I first saw, heard and then met Rep. Joe Sestak, D-Pa., on the evening of April 21 at the University of Pennsylvania's historic Palestra sports arena. With nearly all 10,000 seats filled the night before the Pennsylvania primary, it was an old-fashioned, rousing rally for Democratic presidential candidate New York Sen. Hillary Clinton.
But I remember one man, dignified but passionate, speaking quietly and eloquently about the obligation of every citizen to do public service for the public good.
He praised Clinton for exemplifying that commitment to public service. He also said nice things about her opponent, then-Sen. Barack Obama, D-Ill., and the fact that it was possible to wage a vigorous campaign for a candidate without tearing down the other person.
Above all, he projected an inner peace and authenticity I hadn't seen very often in all my years in politics. I thought, I have to find out more about this guy.
The first thing I learned was that he was a unique trifecta: a Democrat with a progressive record on most issues, a fiscal conservative, and someone who had a sterling military record and post-9/11 anti-terrorism leadership experience.
Joe Sestak graduated the Naval Academy in 1974 and for 30 years built a remarkable record of leadership and experienced a meteoric rise in national recognition.
Before retiring as a two-star rear admiral, he commanded the USS George Washington aircraft carrier battle group in Afghanistan and Iraq, served as director for defense policy on the National Security Council under President Bill Clinton and, following 9/11, was selected to serve as the first director of "Deep Blue" — the Navy's coordinated anti-terrorism program.
Then in 2006, Sestak ran for Congress in a district that was considered utterly locked up by the incumbent Republican, 10-term Rep. Curt Weldon, from Pennsylvania's 7th District. Since the Civil War, only one Democrat had ever won the seat encompassing Delaware County.
In 2006, Joe Sestak, in a come-from-behind campaign, became the second.

DATA PROVIDED
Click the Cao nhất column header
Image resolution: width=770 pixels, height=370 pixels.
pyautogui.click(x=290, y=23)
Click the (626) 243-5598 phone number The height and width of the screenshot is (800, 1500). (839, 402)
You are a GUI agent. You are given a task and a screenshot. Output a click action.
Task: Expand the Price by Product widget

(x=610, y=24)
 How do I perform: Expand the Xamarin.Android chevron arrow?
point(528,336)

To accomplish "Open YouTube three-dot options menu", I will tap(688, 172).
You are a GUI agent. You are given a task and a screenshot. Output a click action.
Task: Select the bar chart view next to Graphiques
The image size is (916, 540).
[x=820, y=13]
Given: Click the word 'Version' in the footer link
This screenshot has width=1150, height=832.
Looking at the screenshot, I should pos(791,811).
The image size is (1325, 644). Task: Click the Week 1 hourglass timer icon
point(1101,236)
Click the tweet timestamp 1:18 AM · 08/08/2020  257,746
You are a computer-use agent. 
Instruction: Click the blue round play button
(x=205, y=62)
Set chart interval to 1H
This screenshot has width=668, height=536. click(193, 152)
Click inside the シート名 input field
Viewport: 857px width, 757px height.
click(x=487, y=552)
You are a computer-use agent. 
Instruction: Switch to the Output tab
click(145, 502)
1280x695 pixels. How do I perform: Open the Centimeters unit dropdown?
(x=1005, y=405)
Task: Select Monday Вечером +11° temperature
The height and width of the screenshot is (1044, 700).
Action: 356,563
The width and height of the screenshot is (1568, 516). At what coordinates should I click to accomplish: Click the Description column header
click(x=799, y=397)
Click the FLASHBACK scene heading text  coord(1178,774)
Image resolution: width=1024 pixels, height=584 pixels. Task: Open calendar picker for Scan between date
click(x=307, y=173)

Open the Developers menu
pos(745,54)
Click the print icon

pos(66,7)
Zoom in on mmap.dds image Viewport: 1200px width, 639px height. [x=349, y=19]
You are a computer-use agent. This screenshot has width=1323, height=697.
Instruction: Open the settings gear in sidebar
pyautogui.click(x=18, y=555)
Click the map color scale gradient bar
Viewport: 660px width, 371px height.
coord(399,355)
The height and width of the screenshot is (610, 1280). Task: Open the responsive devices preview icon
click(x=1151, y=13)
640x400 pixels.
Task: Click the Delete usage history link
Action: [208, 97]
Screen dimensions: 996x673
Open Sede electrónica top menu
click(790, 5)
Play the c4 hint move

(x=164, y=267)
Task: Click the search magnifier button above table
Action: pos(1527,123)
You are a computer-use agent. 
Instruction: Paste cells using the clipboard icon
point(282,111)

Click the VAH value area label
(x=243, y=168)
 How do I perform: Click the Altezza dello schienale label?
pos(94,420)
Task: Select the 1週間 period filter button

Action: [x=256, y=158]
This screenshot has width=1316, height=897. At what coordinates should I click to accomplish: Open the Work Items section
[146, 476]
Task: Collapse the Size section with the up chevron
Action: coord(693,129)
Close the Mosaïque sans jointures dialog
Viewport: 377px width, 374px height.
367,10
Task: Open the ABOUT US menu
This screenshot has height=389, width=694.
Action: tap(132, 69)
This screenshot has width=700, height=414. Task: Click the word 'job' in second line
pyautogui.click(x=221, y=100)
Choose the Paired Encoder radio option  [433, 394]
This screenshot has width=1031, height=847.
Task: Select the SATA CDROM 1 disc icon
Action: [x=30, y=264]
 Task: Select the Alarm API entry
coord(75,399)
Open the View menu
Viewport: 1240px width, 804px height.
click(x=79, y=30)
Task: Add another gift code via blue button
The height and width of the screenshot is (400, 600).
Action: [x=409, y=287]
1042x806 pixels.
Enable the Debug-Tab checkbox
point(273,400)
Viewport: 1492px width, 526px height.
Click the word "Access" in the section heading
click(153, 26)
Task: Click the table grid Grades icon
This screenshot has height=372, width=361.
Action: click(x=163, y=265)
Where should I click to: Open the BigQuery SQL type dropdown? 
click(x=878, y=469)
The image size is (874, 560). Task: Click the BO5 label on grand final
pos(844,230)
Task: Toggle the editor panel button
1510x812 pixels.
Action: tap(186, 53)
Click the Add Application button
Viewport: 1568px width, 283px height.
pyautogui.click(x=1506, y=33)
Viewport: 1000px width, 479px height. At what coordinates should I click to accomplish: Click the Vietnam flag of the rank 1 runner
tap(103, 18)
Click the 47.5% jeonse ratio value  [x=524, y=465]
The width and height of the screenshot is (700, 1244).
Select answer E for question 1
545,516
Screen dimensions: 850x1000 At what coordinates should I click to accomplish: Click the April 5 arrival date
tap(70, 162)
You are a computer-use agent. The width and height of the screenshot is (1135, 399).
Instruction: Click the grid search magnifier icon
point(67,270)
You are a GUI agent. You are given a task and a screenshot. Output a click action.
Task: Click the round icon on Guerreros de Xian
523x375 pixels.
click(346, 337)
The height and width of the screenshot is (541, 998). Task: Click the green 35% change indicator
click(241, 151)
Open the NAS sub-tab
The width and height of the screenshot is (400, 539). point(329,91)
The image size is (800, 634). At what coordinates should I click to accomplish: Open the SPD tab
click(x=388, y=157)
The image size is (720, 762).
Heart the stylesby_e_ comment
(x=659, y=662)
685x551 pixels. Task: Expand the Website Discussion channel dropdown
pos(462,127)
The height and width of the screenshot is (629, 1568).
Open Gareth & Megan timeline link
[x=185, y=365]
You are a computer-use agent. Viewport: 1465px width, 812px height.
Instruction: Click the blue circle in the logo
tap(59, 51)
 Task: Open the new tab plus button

PROBLEM TO WORK ON
Extend the Joe Sestak piece by writing what comes after its last sentence. The listing has nothing to do with the Joe Sestak piece.

WRITTEN RESPONSE
He started out in all the polls behind by 20 points or more. He ended up winning by 12 percent and then, two years later, won again in this essentially Republican district by 20 points. In doing so, he became the highest-ranking former military officer ever elected to Congress.
Now, at the age of 58, Sestak is showing the same pattern in his Pennsylvania U.S. Senate campaign. He courageously decided to challenge the incumbent, Republican-turned-Democrat five-term Sen. Arlen Specter, despite the latter being supported by President Barack Obama, Gov. Ed Rendell, and practically every Democratic elected and party official in Pennsylvania.
I greatly admire and respect Sen. Specter. But he seems to have hurt his campaign when he ran negative campaign ads against Joe Sestak about — of all things — his military record.
Specter's vote against Elena Kagan last year for solicitor general will make it difficult to explain a sudden change of heart when he has to vote for her recent nomination for Supreme Court justice. He just said in the last two days that he now had an "open mind." Being against her before he was for her within a year won't ring true with many Democratic voters.
So Sestak is repeating his come-from-behind story from when he first ran for Congress. He started out in January 2010 down 20 points to Specter. In mid-April, just four weeks ago, Sestak was down 12.
This past Monday, a Rasmussen poll found him up 5 percent, although within the margin of error. But the trend is obvious.
Most significantly, in the general election, the same Rasmussen poll showed Sestak in a virtual dead heat with Republican Pat Toomey, while Specter was down 12 points. So based on that data, it seems Sestak would make a stronger general-election candidate than Specter, which should be no surprise, given Sestak's "purple" combination of social liberalism, cultural-issue moderation and impressive military record.
I am sure that when he wins the primary next Tuesday night, May 18, and I am virtually certain he will, his excitement at the victory will pale in comparison to the joy that he and his wife, Susan, felt when their 8-year-old girl Alexandra fought and survived brain cancer.
It kind of puts the stakes of winning or losing a political campaign in perspective. When I learned about Alexandra and her recovery just recently, it made me understand better where that inner serenity and strength of Sestak that I saw on the night of April 21, 2008, comes from, and why those qualities are bound to make him a great U.S. senator.
Mr. Davis, a Washington D.C. attorney, was Special Counsel to President Clinton from 1996-98 and a member of President Bush's Privacy and Civil Liberties Oversight Board from 2006-07. He is the author of "Scandal: How 'Gotcha' Politics Is Destroying America" (Palgrave Macmillan, 2006).